Generally speaking, there’s a fellow feeling between people. We understand what others might be feeling based on shared experiences . It’s like: “I get it! I’ve been there!”
A war photo depicting harrowing scenes doesn’t have the same emotional impact as, let’s say, a picture of butterflies flying in a colorful meadow.
And as your brain knows the difference, it turns out that machine learning can too.
EmoNet can Tell how you Feel
Machine learning systems are known for their ability to decode the content of images and recognize objects . They’re getting better and better as they train more on different data.
But how would AI fare with emotions? Would it be able to guess feelings accurately? The answer is yes according to a team of neuroscientists from the University of Colorado Boulder .
For their experiment, the team repurposed an existing convolutional neural network architecture, called AlexNet , designed for object recognition.
Based on prior research on stereotypical emotional responses to images , they adapted AlexNet to identify emotional situations rather than objects and predict feelings that the image may trigger in a person.

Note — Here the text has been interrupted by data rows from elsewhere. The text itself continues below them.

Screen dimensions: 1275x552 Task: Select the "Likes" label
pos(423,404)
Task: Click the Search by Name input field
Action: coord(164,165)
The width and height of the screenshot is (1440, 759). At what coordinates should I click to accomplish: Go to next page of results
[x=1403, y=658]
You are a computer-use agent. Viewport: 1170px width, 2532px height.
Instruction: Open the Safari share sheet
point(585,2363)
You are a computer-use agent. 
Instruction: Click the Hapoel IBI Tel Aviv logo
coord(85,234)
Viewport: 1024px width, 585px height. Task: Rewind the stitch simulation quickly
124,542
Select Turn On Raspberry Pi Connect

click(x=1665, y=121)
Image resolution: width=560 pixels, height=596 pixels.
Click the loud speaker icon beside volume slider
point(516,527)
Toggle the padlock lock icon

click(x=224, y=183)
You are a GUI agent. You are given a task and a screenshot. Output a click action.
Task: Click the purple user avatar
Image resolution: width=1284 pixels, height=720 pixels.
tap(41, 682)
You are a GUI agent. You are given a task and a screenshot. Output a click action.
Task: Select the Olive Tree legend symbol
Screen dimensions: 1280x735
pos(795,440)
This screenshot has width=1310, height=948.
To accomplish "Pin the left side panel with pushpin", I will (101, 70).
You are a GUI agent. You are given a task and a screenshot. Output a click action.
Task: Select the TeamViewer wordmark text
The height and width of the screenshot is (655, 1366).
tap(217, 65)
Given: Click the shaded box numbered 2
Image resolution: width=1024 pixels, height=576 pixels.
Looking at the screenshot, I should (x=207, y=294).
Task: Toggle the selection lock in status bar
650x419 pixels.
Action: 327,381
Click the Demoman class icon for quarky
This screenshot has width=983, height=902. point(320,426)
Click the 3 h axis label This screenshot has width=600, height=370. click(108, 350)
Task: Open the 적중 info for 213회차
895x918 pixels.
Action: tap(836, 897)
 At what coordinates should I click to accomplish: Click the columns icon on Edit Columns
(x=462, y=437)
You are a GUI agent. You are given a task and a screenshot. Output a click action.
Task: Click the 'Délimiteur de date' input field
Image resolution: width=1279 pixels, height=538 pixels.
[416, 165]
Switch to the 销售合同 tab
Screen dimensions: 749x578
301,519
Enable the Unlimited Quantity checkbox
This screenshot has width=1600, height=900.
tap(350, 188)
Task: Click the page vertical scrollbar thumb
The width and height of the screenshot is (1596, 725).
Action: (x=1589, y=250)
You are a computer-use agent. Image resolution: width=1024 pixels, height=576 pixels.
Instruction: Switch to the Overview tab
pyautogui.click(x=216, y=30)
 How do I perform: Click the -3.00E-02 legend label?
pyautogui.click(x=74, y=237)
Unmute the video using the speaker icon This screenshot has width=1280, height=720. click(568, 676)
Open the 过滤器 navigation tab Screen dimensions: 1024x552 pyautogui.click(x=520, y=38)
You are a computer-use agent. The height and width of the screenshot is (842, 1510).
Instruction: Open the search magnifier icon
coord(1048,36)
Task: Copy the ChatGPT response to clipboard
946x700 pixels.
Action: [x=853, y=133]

“A lot of people assume that humans evaluate their environment in a certain way and emotions follow from specific, ancestrally older brain systems like the limbic system,” said lead author Philip Kragel , a postdoctoral research associate at the Institute of Cognitive Science . “We found that the visual cortex itself also plays an important role in the processing and perception of emotion.”
The CU Boulder team dubbed the computational model they developed EmoNet , which they tested using a large dataset that contains 25,000 images of pretty much everything, “from erotic photos to nature scenes.” They then asked EmoNet to categorize the images “into 20 categories such as craving, sexual desire, horror, awe, and surprise.”
Accurately and consistently, EmoNet categorized 11 of the 20 emotion types, although it fared better with some categories than others.
For instance, EmoNet “identified photos that evoke craving or sexual desire with more than 95 percent accuracy. But it had a harder time with more nuanced emotions like confusion, awe, and surprise. Even a simple color elicited a prediction of an emotion: When EmoNet saw a black screen, it registered anxiety. Red conjured craving. Puppies evoked amusement. If there were two of them, it picked romance.”
The researchers see EmoNet as an essential step that would pave the way toward the application of the human brain-inspired neural networks to the investigation of emotion.
Systems like EmoNet that can accurately identify emotions based on the visual information contained in images have their place in many applications from social robots and emotional chatbots to healthcare and entertainment.
Another important finding of the study, which as “part machine-learning innovation, part human brain-imaging,” suggests that visual stimuli, all that we see “even briefly — could have a greater, more swift impact on our emotions than we might assume.”